Upon arrival at the Puduraya bus station I was descended upon by taxi drivers. The 'Number Eight' hostel that I was staying at had provided walking directions to the hostel from this particular station, but I thought we were at a different one so I said ok to one of the taxi drivers and showed him the street name I needed to go to.
"Twenty Ringits?! I'll go with you for 15."
"No. Twenty Ringits. Standard price, standard price"
"Alright, alright" But then, out of the corner of my eye I spotted the 'Puduraya Hotel'.
"Is this the Puduraya bus station mate?"
"Bus station yes, bus station!" as he tries to grab my guitar and put it in the boot.
"No, but is this the Puduraya bus station?"
"Yes! This is bus station! Yes!" Yanking harder at my guitar case now.
"Nah it's alright mate I'll walk from here"
"Ok ok! I do it for 15 ringits!"
"No thanks mate I'm walking"
"Fifteen! Fifteen!" The poor man shouted as I faded into the distance.
And so began my adventures in the capital city of Malaysia. Death defying stunts were required to cross the main road, with hundreds of mopeds slaloming back and forth around imaginary posts, cars speeding along at 50mph, fumes bellowing from exhaust pipes - the threat of lung collapse looming with every passing motorist. The sun was actively trying to destroy my very being, sweat was pouring down my face and my shoulders were aching from the less-than-adequate backpack as I desperately tried to follow the directions written in my book.

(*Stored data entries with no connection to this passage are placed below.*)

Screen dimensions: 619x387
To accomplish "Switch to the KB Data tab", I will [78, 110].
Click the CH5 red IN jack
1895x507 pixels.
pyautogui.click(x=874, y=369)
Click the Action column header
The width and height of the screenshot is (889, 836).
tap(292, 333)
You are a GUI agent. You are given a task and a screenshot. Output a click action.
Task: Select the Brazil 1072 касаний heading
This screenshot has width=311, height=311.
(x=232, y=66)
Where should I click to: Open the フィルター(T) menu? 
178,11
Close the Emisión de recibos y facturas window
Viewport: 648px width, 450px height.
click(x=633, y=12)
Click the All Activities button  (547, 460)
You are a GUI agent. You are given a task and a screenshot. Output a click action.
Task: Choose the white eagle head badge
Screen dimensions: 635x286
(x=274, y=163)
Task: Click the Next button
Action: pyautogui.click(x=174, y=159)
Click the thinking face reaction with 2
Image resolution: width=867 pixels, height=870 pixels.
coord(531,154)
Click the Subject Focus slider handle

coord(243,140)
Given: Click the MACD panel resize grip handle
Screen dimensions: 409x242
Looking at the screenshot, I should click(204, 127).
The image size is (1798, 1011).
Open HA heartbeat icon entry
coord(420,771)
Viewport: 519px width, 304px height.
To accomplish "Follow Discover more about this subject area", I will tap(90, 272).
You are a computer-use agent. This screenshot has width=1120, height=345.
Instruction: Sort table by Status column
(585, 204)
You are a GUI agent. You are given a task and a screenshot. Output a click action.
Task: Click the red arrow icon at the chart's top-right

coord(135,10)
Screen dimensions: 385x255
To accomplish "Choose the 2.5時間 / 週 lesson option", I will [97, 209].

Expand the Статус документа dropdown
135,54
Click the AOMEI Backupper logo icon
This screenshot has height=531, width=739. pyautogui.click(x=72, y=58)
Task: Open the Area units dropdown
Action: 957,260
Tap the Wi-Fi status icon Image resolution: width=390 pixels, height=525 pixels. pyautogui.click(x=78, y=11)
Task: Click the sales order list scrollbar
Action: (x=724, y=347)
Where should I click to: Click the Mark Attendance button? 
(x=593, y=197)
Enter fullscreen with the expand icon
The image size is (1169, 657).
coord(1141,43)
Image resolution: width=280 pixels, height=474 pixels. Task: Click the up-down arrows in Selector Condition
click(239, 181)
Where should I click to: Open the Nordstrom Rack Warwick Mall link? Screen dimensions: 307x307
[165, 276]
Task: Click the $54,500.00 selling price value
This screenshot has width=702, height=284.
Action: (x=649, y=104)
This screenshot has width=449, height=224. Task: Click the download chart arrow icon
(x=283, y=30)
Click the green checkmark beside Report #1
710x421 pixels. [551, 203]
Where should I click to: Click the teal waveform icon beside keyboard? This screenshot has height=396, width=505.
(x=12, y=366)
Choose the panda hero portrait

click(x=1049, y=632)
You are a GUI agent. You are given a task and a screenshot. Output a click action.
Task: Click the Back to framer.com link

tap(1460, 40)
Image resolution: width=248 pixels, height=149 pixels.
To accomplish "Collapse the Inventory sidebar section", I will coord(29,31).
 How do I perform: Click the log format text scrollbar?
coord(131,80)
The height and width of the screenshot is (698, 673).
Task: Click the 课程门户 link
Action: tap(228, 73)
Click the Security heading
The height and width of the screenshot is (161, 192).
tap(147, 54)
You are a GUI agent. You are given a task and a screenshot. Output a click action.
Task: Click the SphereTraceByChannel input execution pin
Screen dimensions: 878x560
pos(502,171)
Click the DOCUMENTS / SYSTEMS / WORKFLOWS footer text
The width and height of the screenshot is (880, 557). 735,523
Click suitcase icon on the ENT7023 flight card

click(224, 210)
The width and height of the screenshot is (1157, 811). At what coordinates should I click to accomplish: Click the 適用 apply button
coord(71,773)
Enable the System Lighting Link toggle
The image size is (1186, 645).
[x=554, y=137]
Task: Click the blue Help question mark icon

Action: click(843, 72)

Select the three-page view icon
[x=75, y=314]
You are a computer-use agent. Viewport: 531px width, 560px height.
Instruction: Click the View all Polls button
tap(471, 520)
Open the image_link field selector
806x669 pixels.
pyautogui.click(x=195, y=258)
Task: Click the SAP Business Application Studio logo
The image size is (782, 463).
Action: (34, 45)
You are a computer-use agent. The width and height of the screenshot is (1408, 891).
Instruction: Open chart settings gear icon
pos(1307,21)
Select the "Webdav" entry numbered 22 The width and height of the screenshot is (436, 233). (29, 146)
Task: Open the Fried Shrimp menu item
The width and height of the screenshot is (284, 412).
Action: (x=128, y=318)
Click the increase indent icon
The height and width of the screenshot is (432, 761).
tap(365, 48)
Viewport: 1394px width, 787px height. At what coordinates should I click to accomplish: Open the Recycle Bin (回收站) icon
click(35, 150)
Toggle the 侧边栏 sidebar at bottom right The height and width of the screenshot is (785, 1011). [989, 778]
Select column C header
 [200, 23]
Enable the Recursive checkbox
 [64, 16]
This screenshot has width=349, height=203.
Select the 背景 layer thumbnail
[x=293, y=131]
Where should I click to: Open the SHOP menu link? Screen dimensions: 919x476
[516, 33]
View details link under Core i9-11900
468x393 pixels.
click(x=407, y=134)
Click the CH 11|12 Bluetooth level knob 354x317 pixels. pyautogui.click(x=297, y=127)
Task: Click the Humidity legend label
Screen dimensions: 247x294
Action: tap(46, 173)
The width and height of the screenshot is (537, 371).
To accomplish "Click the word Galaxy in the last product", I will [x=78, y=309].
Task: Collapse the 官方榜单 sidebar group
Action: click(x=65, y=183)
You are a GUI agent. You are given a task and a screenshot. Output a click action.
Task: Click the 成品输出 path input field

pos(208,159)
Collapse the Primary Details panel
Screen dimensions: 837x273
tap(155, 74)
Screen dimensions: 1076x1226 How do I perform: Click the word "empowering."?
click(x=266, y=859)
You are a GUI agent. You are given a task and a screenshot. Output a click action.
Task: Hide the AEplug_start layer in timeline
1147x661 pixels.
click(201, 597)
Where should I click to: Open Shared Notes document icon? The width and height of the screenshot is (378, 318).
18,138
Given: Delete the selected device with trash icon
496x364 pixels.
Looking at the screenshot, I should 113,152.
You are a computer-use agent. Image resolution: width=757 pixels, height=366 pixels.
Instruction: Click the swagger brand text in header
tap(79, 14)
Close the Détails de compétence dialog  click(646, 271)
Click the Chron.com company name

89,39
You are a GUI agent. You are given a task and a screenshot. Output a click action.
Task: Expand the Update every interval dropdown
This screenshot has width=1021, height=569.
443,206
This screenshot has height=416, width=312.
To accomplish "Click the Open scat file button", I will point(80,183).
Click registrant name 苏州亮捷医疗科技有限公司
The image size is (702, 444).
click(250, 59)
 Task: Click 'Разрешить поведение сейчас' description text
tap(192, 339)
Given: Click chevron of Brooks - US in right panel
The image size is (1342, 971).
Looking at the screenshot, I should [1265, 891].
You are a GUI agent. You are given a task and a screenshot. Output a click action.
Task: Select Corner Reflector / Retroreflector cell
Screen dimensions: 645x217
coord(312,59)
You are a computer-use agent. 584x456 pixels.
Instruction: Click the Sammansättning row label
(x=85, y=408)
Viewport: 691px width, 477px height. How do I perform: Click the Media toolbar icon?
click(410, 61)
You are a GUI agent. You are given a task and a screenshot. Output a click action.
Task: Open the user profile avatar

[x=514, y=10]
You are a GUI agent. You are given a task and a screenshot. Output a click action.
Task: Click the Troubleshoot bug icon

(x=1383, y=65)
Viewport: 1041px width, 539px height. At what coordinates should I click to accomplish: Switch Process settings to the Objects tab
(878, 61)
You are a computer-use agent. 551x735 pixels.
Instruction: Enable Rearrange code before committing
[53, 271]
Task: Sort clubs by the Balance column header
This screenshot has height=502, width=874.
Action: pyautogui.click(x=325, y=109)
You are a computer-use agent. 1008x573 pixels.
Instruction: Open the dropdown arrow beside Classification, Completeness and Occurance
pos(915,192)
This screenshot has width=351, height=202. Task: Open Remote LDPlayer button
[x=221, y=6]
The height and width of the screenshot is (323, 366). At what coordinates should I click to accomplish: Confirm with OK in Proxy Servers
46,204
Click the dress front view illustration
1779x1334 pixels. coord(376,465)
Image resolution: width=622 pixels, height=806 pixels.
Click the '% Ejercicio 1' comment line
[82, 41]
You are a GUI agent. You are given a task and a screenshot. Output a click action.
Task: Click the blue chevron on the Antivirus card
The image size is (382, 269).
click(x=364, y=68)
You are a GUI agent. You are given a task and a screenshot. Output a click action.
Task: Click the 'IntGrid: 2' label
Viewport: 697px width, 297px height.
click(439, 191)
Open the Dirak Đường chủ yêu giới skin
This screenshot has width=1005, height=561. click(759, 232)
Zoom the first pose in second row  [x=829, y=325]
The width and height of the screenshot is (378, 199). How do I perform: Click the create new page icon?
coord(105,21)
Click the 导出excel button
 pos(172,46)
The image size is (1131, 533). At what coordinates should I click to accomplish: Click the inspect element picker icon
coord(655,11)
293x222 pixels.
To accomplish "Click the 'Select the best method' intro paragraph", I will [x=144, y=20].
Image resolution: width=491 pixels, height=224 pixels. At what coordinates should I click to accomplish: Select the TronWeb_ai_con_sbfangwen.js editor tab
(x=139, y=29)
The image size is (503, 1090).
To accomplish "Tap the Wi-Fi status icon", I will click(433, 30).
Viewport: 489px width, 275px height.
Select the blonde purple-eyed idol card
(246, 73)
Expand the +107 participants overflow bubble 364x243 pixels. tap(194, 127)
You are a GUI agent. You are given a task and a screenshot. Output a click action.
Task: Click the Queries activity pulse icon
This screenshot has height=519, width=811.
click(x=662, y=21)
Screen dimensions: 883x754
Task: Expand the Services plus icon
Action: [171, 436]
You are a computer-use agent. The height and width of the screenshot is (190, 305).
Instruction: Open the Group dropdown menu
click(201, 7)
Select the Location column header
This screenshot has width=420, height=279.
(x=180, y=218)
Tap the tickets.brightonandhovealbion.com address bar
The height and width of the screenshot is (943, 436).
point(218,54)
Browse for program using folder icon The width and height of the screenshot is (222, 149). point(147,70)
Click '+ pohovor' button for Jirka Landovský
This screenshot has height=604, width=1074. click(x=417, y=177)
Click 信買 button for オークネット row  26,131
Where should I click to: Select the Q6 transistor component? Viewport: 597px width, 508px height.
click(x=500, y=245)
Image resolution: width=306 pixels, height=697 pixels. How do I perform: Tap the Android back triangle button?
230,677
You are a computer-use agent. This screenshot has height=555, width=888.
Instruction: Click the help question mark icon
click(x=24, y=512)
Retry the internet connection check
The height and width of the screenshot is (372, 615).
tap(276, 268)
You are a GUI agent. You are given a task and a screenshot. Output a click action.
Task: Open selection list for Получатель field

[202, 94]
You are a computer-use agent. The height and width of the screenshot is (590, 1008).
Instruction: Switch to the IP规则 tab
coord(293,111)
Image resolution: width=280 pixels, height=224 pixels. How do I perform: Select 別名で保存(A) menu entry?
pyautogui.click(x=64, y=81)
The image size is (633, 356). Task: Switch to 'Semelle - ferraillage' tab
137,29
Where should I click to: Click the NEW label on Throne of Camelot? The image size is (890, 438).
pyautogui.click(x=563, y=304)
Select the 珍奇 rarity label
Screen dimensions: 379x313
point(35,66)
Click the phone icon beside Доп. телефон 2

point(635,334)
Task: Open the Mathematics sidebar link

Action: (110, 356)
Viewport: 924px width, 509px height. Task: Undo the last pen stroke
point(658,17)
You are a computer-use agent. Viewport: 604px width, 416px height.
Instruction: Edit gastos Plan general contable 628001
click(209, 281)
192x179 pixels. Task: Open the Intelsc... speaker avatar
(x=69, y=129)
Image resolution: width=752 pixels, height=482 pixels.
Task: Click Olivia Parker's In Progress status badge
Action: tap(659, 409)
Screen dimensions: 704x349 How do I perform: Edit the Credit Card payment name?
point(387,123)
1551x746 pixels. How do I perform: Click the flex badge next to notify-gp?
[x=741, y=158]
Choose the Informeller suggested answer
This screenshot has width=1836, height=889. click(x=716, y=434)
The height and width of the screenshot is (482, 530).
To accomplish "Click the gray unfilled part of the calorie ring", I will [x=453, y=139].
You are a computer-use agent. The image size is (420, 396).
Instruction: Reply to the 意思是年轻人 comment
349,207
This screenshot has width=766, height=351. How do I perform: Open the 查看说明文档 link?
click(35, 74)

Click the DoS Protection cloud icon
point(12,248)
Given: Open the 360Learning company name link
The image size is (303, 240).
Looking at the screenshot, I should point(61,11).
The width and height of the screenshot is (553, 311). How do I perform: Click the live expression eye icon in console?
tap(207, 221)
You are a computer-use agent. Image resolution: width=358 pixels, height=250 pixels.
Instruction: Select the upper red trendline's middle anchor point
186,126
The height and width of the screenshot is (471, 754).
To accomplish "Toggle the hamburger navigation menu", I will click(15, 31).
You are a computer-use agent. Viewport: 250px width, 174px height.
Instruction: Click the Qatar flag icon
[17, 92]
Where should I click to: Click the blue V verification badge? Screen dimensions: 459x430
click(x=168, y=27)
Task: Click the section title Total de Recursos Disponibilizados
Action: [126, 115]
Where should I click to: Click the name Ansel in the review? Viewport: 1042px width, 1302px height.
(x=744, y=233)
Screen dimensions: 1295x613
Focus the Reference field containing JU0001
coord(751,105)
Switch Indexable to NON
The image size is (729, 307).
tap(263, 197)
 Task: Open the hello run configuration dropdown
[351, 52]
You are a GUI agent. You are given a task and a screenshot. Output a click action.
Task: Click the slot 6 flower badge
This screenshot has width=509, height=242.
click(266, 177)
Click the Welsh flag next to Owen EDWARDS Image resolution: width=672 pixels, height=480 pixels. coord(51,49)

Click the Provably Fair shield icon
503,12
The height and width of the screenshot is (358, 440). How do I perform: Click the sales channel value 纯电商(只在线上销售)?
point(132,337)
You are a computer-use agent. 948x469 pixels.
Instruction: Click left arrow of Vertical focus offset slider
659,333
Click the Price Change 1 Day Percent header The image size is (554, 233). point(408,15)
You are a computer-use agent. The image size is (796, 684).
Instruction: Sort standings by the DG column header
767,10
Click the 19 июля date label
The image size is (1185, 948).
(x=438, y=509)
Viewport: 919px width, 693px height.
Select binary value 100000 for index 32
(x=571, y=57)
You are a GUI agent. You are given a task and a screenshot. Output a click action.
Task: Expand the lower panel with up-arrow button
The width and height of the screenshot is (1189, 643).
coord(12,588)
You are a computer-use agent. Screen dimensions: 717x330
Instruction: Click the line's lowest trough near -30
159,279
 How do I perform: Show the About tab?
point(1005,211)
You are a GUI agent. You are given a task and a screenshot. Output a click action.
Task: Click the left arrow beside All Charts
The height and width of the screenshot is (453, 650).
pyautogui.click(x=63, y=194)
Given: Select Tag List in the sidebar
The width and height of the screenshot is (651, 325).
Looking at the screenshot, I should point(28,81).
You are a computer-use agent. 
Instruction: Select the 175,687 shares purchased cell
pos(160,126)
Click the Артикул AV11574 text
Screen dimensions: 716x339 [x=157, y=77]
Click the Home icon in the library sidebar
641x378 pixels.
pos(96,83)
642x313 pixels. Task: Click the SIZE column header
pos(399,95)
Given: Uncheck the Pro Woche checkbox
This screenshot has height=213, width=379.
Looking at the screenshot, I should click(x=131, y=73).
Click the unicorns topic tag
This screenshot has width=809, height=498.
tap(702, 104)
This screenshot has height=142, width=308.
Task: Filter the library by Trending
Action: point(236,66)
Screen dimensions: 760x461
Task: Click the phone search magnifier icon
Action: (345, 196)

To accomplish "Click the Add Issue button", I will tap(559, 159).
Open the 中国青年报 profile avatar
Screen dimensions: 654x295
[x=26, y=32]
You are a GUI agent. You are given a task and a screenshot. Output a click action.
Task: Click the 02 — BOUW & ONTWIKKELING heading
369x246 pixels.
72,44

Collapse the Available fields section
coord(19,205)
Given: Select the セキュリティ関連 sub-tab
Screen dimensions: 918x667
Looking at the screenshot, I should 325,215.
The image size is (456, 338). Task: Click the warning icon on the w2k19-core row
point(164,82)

I failed obviously, as I always do with 'turn left turn right' instructions. I can never trust them. If they say "turn left after the carpark" and the road in question is a little alley I think maybe they mean the bigger road just up ahead so I inevitably get lost and end up asking for directions from a local, who in turn asks a local security guard. Shrugs aplenty, I say "thanks anyway" and ask a taxi driver just up the road. "Two roads over" he says, and then follows me a little way behind to make sure I was going the right way. "No! Through there!" he shouts as I murmur genuine appreciation at a taxi driver who should be cursing at the bloody foreigner and trying to get me in his car and take my money.
So I reached the hostel - tired, sweaty and hot - but relieved and most importantly, loving KL. 'Number Eight' is amazing as well. The mattresses and sheets are nigh on brand new, the dorms are some of the best I have ever seen in my life, and the general layout is great with vibrant colours, comfy furniture and friendly staff. After taking a cold power-shower and organising my laundry (RM10 for a full service wash) I walked up the road to a Indian restaurant and got a full spread of poppadoms, dhal, sauces, naan bread, tandoori chicken and rice for RM10 (1 pound 50). I stuffed myself to the brim and then went back to the hostel to chill out with my guitar, meeting two people from Wells - Sarah and Sam - in the process. That evening we just stayed in the hostel chatting and drinking Tiger beers so we could get a feel for the place.
Today I went for a little excursion into (yet another) Chinatown in the old part of KL. Spent some time checking out the main square in the stifling heat, and witnessed a much needed torrential downpour that cleared the air for at least 5 minutes afterwards. Back at the hostel now after another lovely Indian meal (can't get enough of them over here) and a couple of shishas. Kuala Lumpur just keeps growing on me. I love the manic traffic, the total disregard for personal saftey, the weird smells, the diversity. You always have to have your wits about you. Everything is go go go, but in a way that isn't uniform and boring like the cities back home - it's just pure craziness. My advice? Come here... It might be a bit of a culture shock at first, but it just gets better and better as each day comes and goes.